The assault on the "-man" occupation words predated the latest spasm of feminism. When those two, er, women got that particular bee in their lacy bonnets, they were hitching an ideological ride on an earlier disapproval of the association of work with one's sex.
In the early 1960s, I recall hearing firemen described as "fye-uh fightas" in suburban New York by callers to a local radio talk show. They were calling in to support some action against the City of New York by one of the firemen's unions.
The distinction in the air then was that, to firemen and their wives, it sounded more professional and educated to identify yourself by your technical expertisefighting firesrather than as a man doing a job because he was from the working-class caste, as the word "fireman" might imply.

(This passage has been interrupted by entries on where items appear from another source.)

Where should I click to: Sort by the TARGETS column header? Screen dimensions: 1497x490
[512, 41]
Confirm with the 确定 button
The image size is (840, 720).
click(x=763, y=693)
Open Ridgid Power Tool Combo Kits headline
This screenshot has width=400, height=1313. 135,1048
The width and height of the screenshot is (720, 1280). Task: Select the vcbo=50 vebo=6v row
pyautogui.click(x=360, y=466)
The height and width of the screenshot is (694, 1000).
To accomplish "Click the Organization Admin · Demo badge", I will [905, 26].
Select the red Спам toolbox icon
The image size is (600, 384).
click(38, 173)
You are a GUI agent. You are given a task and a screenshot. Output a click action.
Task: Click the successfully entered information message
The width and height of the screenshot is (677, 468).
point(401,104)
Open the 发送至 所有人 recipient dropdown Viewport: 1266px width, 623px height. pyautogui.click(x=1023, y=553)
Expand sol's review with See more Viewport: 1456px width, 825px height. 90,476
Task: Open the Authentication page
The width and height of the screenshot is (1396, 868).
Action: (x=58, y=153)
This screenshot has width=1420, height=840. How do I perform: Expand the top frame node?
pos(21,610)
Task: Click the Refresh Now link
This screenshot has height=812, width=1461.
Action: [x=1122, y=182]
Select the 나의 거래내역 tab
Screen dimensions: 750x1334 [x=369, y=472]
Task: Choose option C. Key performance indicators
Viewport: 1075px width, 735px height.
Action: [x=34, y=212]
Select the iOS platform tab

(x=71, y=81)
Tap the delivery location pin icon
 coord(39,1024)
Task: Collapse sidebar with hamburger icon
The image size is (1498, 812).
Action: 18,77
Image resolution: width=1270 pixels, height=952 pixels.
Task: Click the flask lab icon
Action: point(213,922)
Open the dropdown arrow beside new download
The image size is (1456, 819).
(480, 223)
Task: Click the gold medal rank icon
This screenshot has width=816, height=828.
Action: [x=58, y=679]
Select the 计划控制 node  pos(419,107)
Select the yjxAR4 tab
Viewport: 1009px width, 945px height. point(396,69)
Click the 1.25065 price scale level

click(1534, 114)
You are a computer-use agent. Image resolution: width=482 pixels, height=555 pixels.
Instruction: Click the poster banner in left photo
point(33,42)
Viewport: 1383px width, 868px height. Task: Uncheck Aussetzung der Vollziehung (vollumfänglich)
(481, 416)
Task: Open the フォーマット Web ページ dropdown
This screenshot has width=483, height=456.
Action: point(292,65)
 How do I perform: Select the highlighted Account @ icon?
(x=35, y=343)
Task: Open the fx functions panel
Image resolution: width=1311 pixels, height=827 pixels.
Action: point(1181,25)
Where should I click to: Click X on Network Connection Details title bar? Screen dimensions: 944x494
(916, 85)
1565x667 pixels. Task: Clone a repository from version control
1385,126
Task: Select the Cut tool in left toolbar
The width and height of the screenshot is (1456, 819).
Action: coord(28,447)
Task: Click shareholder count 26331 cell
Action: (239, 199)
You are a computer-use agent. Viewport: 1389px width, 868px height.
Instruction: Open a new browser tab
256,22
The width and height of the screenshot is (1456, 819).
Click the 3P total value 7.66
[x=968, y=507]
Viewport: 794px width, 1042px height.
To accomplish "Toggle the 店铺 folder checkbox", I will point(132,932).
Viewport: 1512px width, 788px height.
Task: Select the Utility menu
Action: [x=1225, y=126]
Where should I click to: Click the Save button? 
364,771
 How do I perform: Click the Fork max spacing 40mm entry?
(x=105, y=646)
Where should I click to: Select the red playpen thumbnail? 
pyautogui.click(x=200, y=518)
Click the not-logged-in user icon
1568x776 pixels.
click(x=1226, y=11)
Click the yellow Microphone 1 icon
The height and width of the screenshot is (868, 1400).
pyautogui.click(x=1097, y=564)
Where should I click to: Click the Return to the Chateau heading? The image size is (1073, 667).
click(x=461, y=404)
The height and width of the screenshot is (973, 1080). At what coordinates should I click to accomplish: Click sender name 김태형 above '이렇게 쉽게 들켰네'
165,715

At the same time, for similar reasons, in place of "policeman," a man would describe himself as a "pu-leese aw-fissa," and instead of a "garbage man," he was a "sanitation woika." They're still cops, firemen, and garbagemen to me, and I like 'em just fine. And as you've probably noticed, in private, firemen still call themselves "firemen."
Both feminism and working-class self-consciousness view the idea of work being a function of one's body as limiting to class aspirations: The higher you go on the social scale, the less connection there is between your body and your work. At the end of the day, "firefighters" still put out fires. Meanwhile, feminists . . . I haven't figured out exactly what they do, but it's a lot of talk, and very little work.